Yen and Risk Currencies Under Pressure
The yen traded around 161.75 per dollar, close to its weakest level in four decades. The currency remains beyond the 160 threshold that many traders view as a potential trigger for Japanese intervention, though Tokyo has so far relied mainly on verbal warnings. The euro was steady near $1.1387 after touching a 13-month low last week, heading for a monthly decline of about 2.3%. Sterling slipped to around $1.3198, down roughly 2% for June.
Risk-sensitive currencies have fared worse. The Australian dollar traded near $0.6885, on course for a monthly drop of about 4.1%. The New Zealand dollar was near $0.5635, down almost 5.9% for the month. These moves highlight the broad-based strength of the dollar as investors seek safety.
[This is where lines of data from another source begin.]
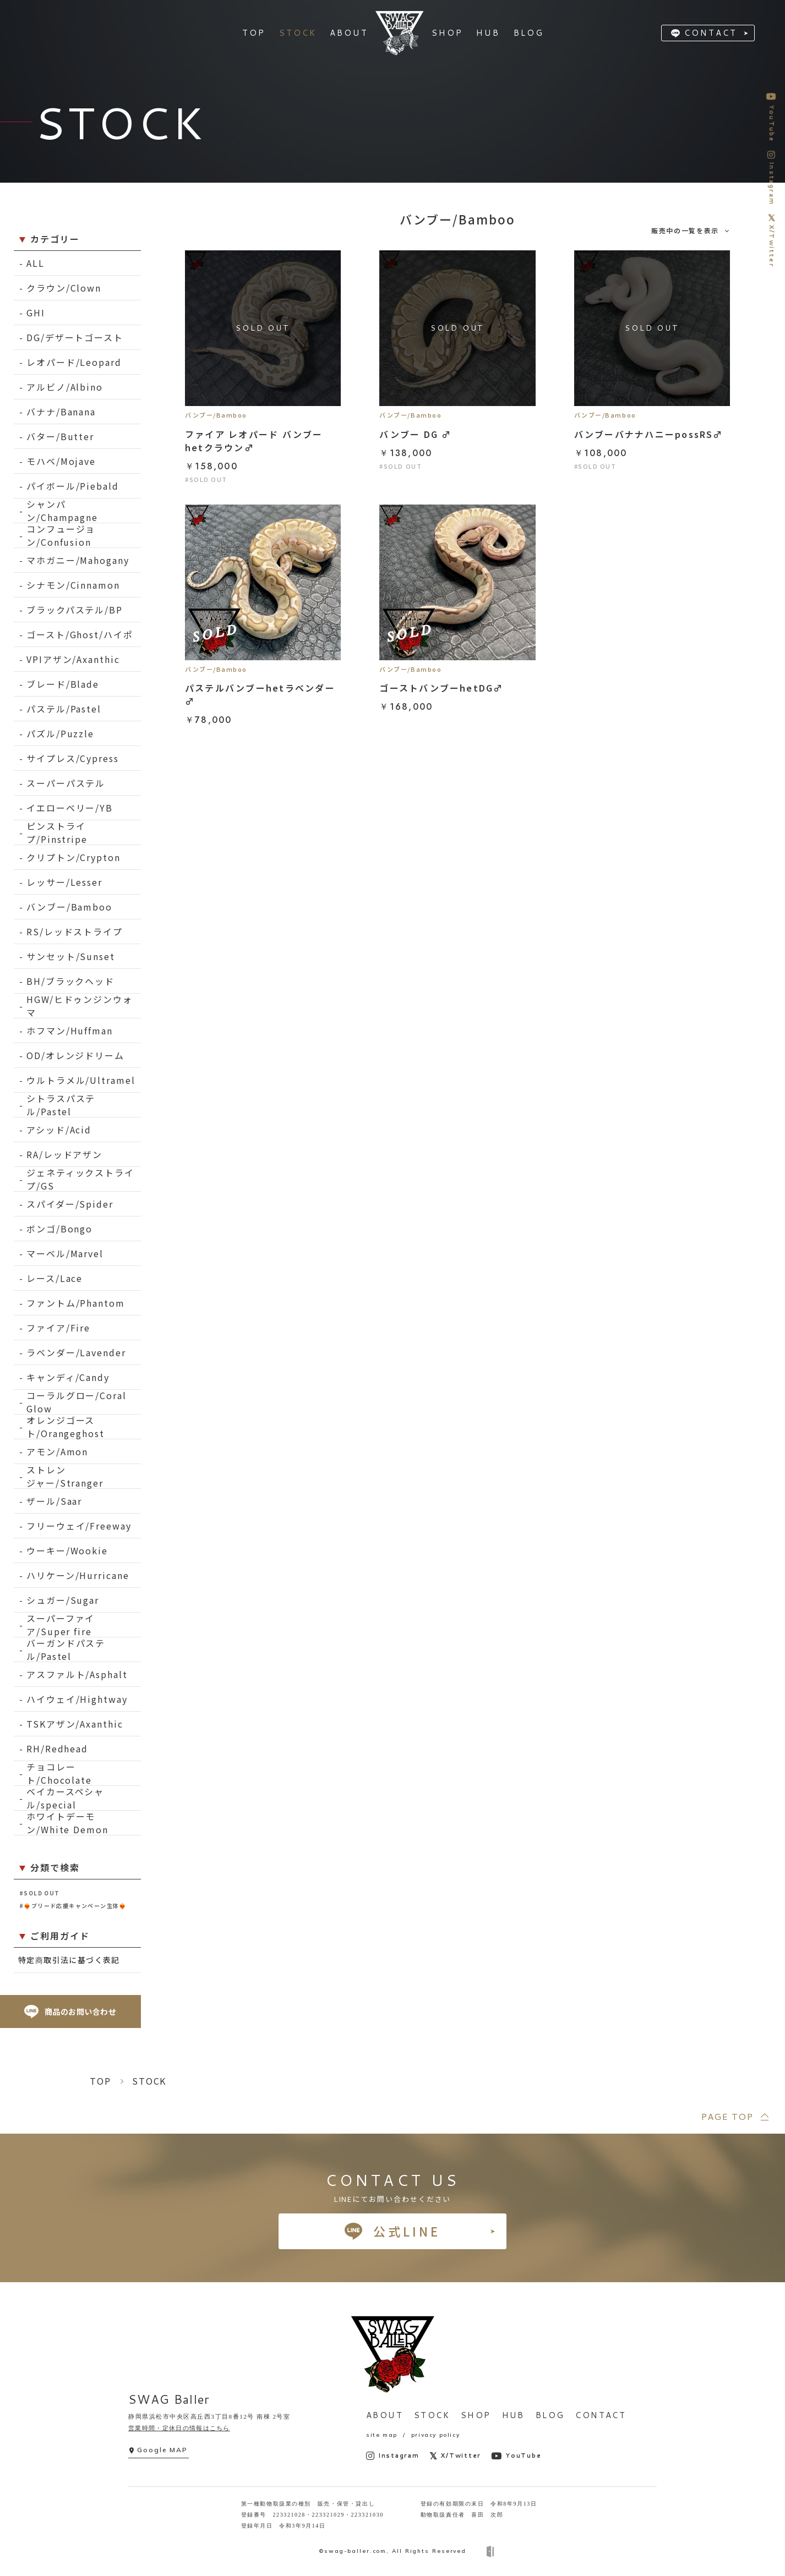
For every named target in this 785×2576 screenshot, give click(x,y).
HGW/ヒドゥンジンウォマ (79, 1006)
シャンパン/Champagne (62, 510)
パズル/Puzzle (60, 733)
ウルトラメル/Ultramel (80, 1080)
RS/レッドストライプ (74, 931)
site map (381, 2434)
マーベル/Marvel (64, 1253)
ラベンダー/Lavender (76, 1352)
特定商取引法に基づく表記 (69, 1959)
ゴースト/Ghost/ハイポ (79, 634)
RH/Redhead (57, 1748)
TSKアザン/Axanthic (74, 1723)
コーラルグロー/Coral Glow (76, 1402)
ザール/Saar (54, 1501)
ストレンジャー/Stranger (64, 1476)
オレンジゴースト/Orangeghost (65, 1427)
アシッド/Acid (58, 1129)
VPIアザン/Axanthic (73, 659)
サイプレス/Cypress (72, 758)
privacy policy (435, 2434)
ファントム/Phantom (75, 1302)
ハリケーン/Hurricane (77, 1575)
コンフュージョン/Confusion (60, 535)
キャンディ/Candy (68, 1377)
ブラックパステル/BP (74, 609)
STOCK (432, 2415)
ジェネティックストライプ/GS (80, 1179)
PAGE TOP (727, 2116)
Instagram (392, 2455)
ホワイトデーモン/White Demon (67, 1823)
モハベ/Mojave (61, 461)
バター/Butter (60, 436)
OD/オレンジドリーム (75, 1055)
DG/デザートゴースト (74, 337)
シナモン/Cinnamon (73, 584)
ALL (35, 263)
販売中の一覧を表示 (685, 230)
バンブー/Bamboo (69, 906)
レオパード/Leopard (74, 362)
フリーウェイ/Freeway (79, 1525)
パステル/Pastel (63, 708)
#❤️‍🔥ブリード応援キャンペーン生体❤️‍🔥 (73, 1905)
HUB (513, 2415)
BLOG (550, 2415)
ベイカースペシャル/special (65, 1798)
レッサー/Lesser (64, 882)
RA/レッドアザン (64, 1154)
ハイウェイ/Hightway (77, 1699)
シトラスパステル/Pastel (60, 1105)
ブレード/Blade (62, 683)
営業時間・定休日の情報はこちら (179, 2428)
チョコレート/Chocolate (59, 1773)
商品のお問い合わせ (70, 2012)
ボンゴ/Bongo (59, 1228)
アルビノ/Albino (64, 386)
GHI (35, 312)
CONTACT (710, 33)
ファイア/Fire (58, 1327)
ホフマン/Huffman (69, 1030)
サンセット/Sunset (70, 956)
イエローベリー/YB (69, 807)
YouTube (516, 2455)
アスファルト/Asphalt (77, 1674)
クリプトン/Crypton (73, 857)
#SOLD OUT (39, 1893)
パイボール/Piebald (72, 485)
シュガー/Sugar (62, 1600)
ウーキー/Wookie (67, 1550)
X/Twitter (455, 2455)
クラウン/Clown (63, 287)
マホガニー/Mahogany (77, 560)
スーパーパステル (65, 783)
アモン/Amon (57, 1451)
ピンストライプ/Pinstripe (57, 832)
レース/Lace (54, 1278)
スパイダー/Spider (69, 1203)
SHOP (476, 2415)
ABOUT (384, 2415)
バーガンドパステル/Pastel (65, 1649)
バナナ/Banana (61, 411)
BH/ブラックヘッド (70, 981)
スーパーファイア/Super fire (60, 1625)
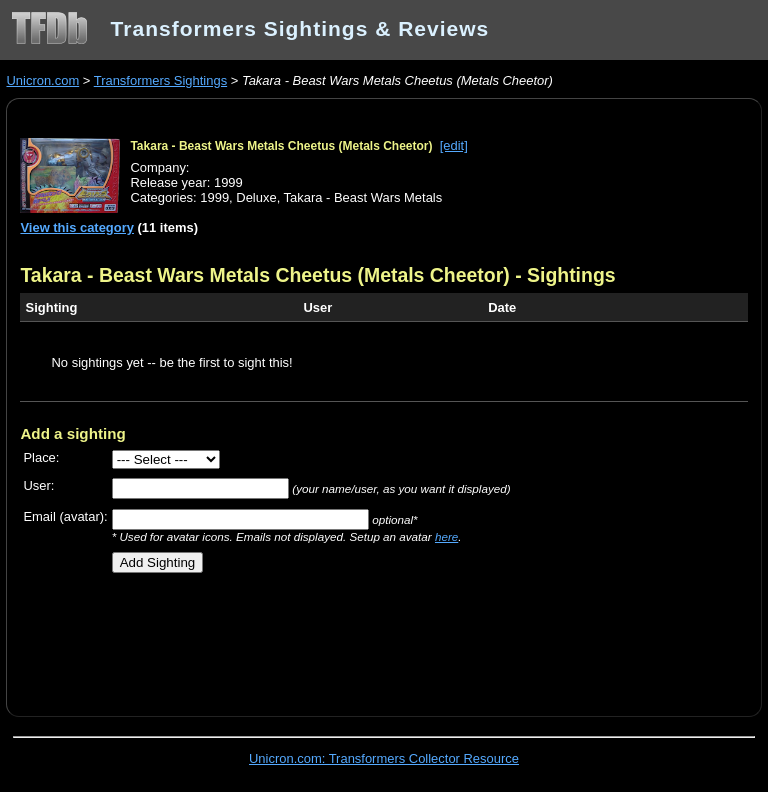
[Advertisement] (254, 637)
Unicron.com (42, 80)
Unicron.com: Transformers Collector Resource (384, 758)
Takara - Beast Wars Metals (363, 197)
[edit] (454, 145)
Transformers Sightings (160, 80)
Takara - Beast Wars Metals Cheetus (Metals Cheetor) (281, 146)
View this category (77, 227)
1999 (214, 197)
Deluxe (256, 197)
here (446, 536)
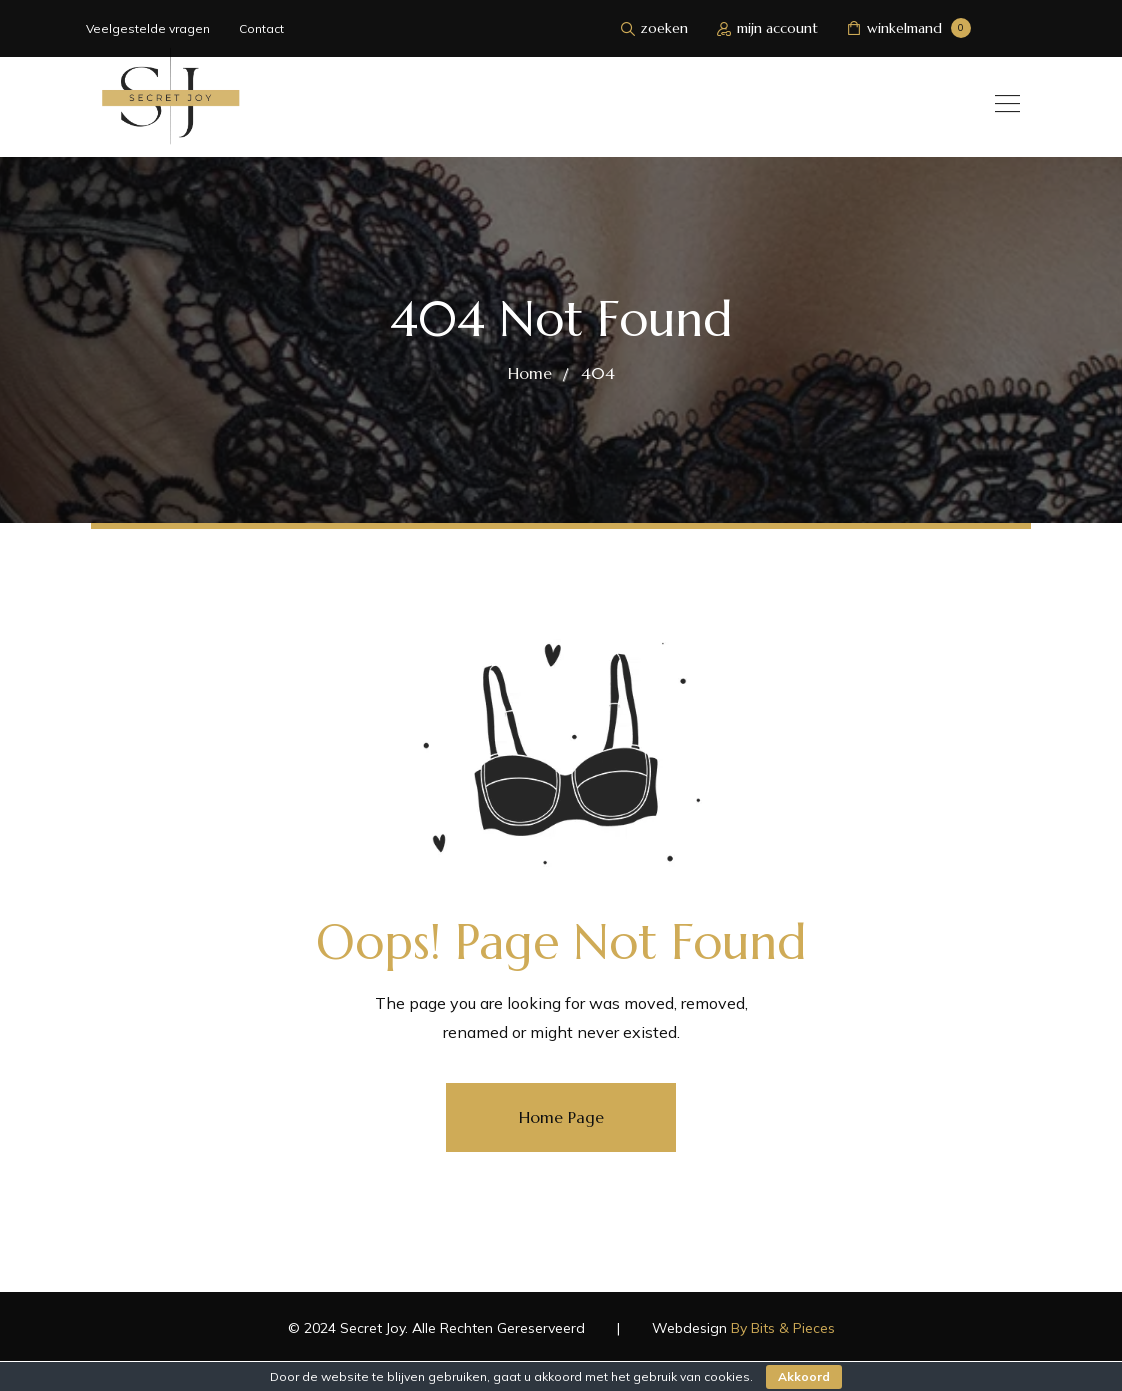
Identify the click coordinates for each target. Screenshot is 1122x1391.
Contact (261, 28)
Jobs Data and ECB Forum in Focus
The next major test for the dollar will be the US jobs report later this week. Payrolls and unemployment data will help investors gauge whether the labor market is strong enough to justify higher rates for longer. Currency strategists note that a resilient labor market would reinforce the “US exceptionalism” trade, where the dollar benefits from relatively stronger growth and tighter policy expectations.
The European Central Bank’s annual forum is also drawing attention. ECB President Christine Lagarde opens the event on Monday, while a midweek policy panel featuring Fed Chair Warsh could provide clearer signals on how the new Fed chief views inflation, oil, and financial volatility.
For more on how central bank policy and economic data are influencing broader markets, see our analysis of Wall Street Futures Mixed as SK Hynix Debut Tests AI Demand; Delta Earnings in Focus.
Outlook
For now, the dollar’s advantage remains intact. While daily fluctuations are possible, the combination of Gulf risk and Fed uncertainty is keeping buyers close. The greenback’s strength is likely to persist as long as geopolitical tensions remain elevated and the Fed maintains its hawkish stance.
This article is for informational purposes only and does not constitute financial advice.